By Gary Allemann, MD at Master Data Management
A recent discussion linking data quality decision making to the availability heuristic – a mental shortcut that occurs when people make judgements about the probability of events in the world by the ease with which examples come to mind – shows how data quality issues are frequently rationalised as once-off exceptions.
The human brain is wired to make decisions promptly based on immediate information, and as such may frequently overlook other relevant information that is not immediately at hand. The mind extrapolates from these immediate examples to build a general case. This can be useful, but in many cases, does not accurately reflect the real scale of the problem.
If, for example, a manager is aware of two or three billing issues a day, she may regard this as inconsequential. However, in practise, these may only represent those issues that clients have escalated to her following repeated attempts to address them at a lower level, and may be a small subset of a much bigger problem.
Studies show that listing multiple examples requires more thought, and avoids the shortcut that may cause business to write a specific data quality problem off as an isolated incident. If the billing manager, in our example, was to think about the total billing problems escalated to her per year (rather than per day) or was aware of the effort her staff put in to addressing issues before they got to her, then her perception of the impact of the problem may be different.
This approach serves an additional important purpose. Once off data quality projects of the nature frequently approved by business (or sold by consultants looking to deploy manual fixes) typically provide only temporary relief, as they do not address the causes of the problem and data will revert to its natural state of chaos as discussed here.
If business people are asked to list numerous data quality issues, then the broader impact of the problem should become more apparent. In my experience, many data quality issues are related and/or interdependent. So if our hypothetical billing manager thinks about the number of bills that are returned to sender due to faulty billing address data, or the number of billing errors that are not reported by customers who are being under billed, then the total impact of poor data quality will start to become more apparent, and the business case for a proactive approach will become clear.

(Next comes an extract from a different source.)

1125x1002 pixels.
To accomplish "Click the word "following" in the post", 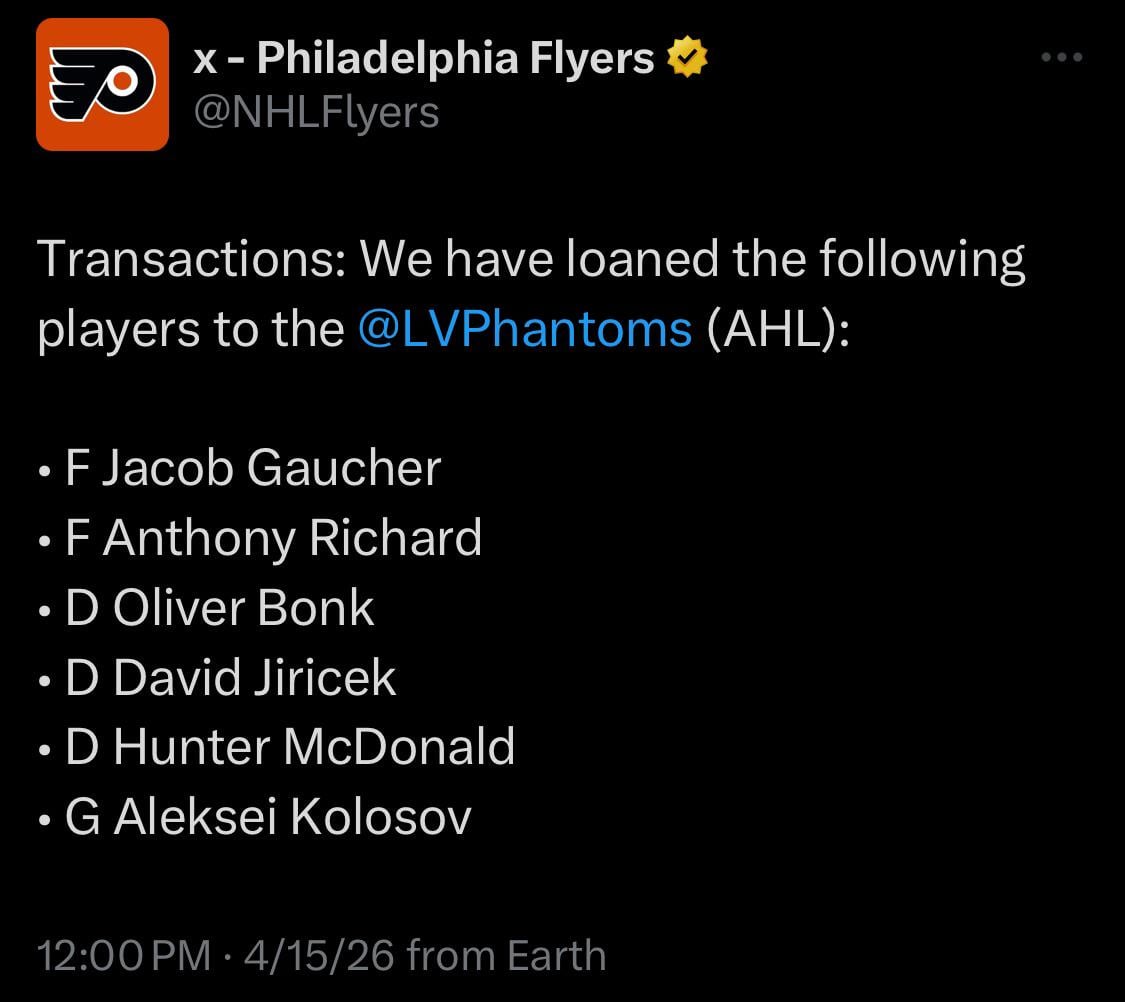I will tap(922, 259).
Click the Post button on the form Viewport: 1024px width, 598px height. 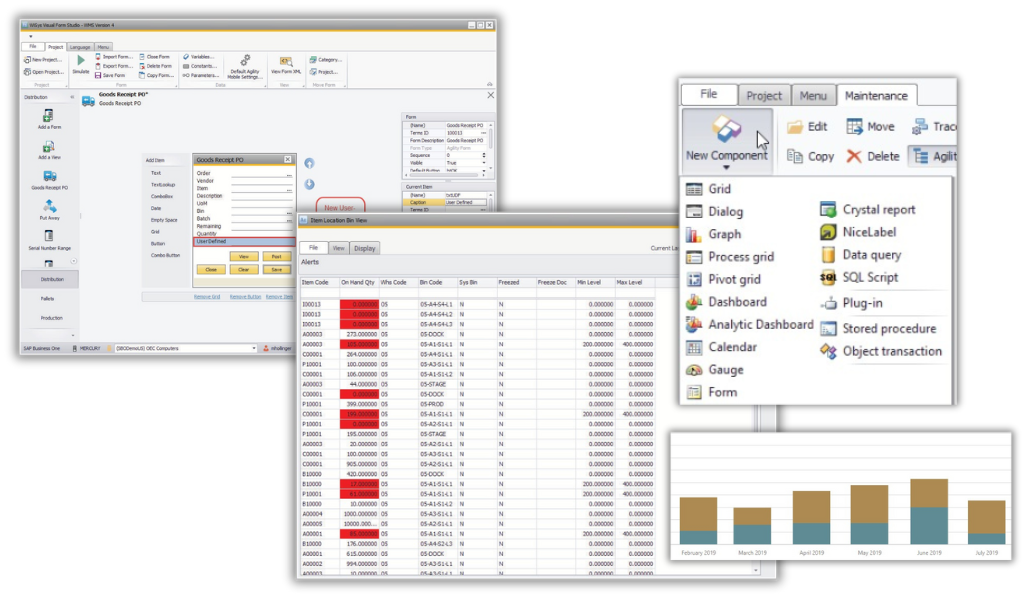point(275,257)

A top ten list is a good starting point for a business case for a more proactive approach. The real value, however, will come when analysing the responses of more than one person or business area. This should show broad trends across the business and facilitate the business case for managing data at an enterprise level – the fundamental of a pragmatic data governance approach.
A holistic approach to data quality management may start as a single project for a key business area and in most cases will pay for itself just from this initial requirement. By setting the scene for enterprise use you will maximise your investment in both technology and process by addressing multiple business problems over time.